15:50 <       treed> TV/radio are definitely producer/consumer
15:50 <       treed> but all wifi stations talk
15:50 <    rlpowell> Going to expand on that in a minute.
15:54 <    rlpowell> So I guess my intuitive sense is that each client is talking seperately to the WAP?
15:54 <    rlpowell> Because they're each in a different direction.
15:54 <       treed> Ah.
15:54 <    rlpowell> But what I'm hearing you say is that whichever one is talking loudest wins because physics.
15:54 <       treed> That's kinda how it works with MIMO.
15:55 <    rlpowell> I'm visualizing a pool of water and imagining signalling someone by making waves, and it's fairly obvious there that if two of us are talking at once we're fucked.
15:55 <       treed> MIMO is a thing that became available as of N, where it'll actually have multiple distinct antennas for talking to different devices.
15:55 <       treed> Yup.
15:55 <    rlpowell> Yeah, that ... explains a lot.
15:55 <    rlpowell> So like my dropbox, which is a constant-communication sort of thing, could fuck other people's ability to do anything just because it keeps talking all the time.
15:56 <       treed> Everything is talking all the time, but yeah.
15:56 <    rlpowell> And TCP is bi-directional, so that alone could explain why it all goes to shit when the girls watch something on netflix.
15:56 <       treed> CSMA-CA means that the wifi card will be watching
15:56 <       treed> trying to wait for the pool to be still
15:56 <    rlpowell> Like we were doing OK-ish and then you added one more talker and suddenly the pool is *never* still.
15:56 <       treed> so it'll buffer up a little bit and then send
15:56 <       treed> so it's not as bad as it could be
15:56 <       treed> (The CA there stands for "carrier avoidance", as opposed to the mere "carrier detection" that 802.3 (ethernet) did)
15:57 <    rlpowell> You get that this convo implies that basically everyone is doing wifi wrong, yeah?
15:57 <       treed> Yup.
15:57 <    rlpowell> Like every office I've ever been in has 20:1 or more wifi ratios.
15:57 <    rlpowell> (why the fuck do my fingers keep typing "rations"? :P )
15:57 <       treed> This also explains why my apartment has the best goddamn wifi.

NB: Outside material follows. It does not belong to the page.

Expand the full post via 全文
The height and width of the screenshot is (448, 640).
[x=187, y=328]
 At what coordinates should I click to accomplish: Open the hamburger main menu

15:57 <       treed> I get 80Mbit to my couch.
15:57 <    rlpowell> :D
15:57 <       treed> or more
15:57 <       treed> I can pull from steam at 11-12MB/sec
15:57 <       treed> It'll actually be better soon too
15:58 <       treed> Since I got my SRX-240 configured and running, I can now move the switch I had in my closet out to the TV stand
15:58 <       treed> and wire up the PS4, TV, and Chromecast
15:58 <       treed> which removes three things from my wifi
15:58 <    rlpowell> *nod*
15:58 <       treed> Regarding 20:1 on office wifi: Yuuuuuup
15:58 <       treed> Notably
15:58 <       treed> When I'm at home, sitting around doing nothing, my phone uses like no power
15:58 <       treed> but a day of sitting around doing nothing at the office will eat like half the battery
15:58 <       treed> because it has to use so much more power on the wifi
15:58 <    rlpowell> Because it's spending all its time fi.. yeah.
15:59 <    rlpowell> Fuck I have learned so much in this conversation.  :D
15:59 <       treed> :D
15:59 <       treed> So, I lucked out when I got my current place
15:59 <    rlpowell> Do you mind if I save it off somewhere web-accessible for future editing?
15:59 <    rlpowell> (i.e. do you care if this is on the web verbatim for now?)
15:59 <       treed> it actually has a switching panel in the closet with 4 ethernet jacks that go to different places
15:59 <       treed> Nah, go for it.